Андрею Степановичу хотелось выпрямиться, встать и выставить грудь против этих выстрелов, пуль, нагаек. Ему казалось, что сейчас он найдет эту идею, твердую, совершенно логичную, гражданскую, честную идею, и она станет внутри, как железный столб. И он чувствовал в ногах эту походку, поступь в подошвах, твердую, уверенную, и готовые в голосе крепкие ноты. И тогда, прямо глядя в лицо опасности, с полным уважением к себе и делу, которое делаешь, Тиктин хмурился, листки стояли в руках.
«Еще раз обдумать, — говорил в уме Тиктин. — Что же происходит? Взрыв протеста со стороны общества — с одной стороны. Раз! Борьба за свое существование со стороны правительства — с другой…»

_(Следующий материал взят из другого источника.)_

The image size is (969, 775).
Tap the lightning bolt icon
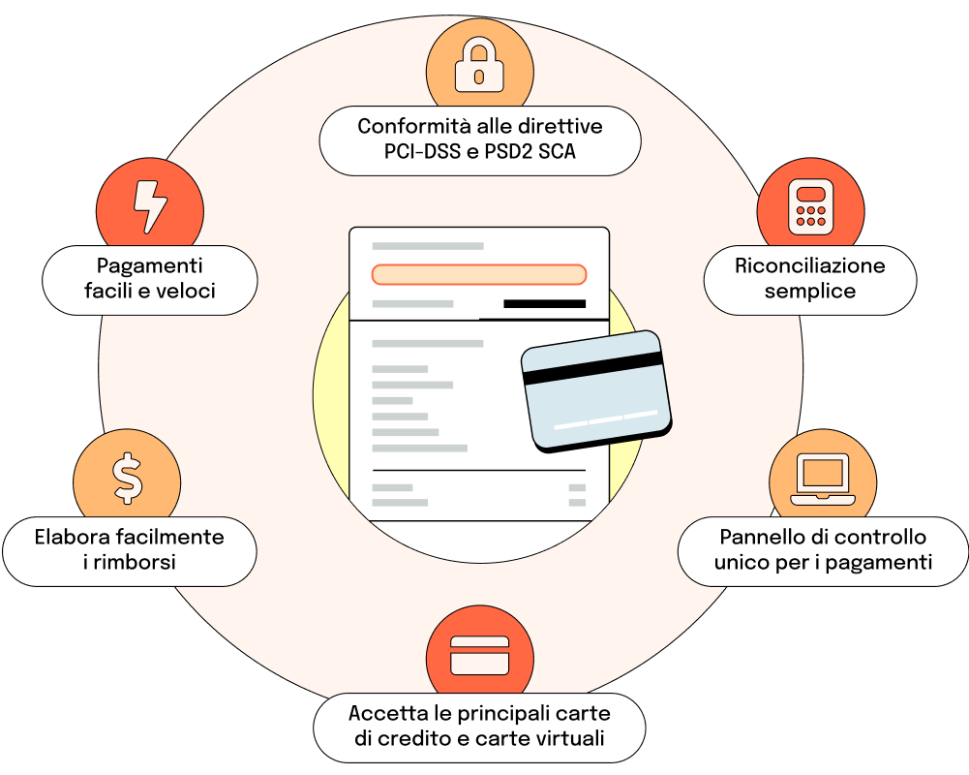[x=150, y=206]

— Два! — прошептал Тиктин, глядя в угол гравюры. На гравюре сидел среди пустыни Христос на камне, глядел перед собой и думал. — Два-а… — задумчиво произнес Андрей Степанович.
«А вот решил, — подумал с завистью Тиктин про Христа. — Решил и начал действовать. И не по случаю какому хватился. Кончил… на кресте. Да, и этот крест на каждой улице. Да не для этого же он все это делал», — вдруг с сердцем подумал Андрей Степанович, он резко повернулся со всем креслом к столу, опер локти, упер в виски кулаки.
В это время во дворе затрещал электрический звонок — это над дворницкой. Настойчиво, зло — нагло в такой тишине. И стук железный о железную решетку ворот.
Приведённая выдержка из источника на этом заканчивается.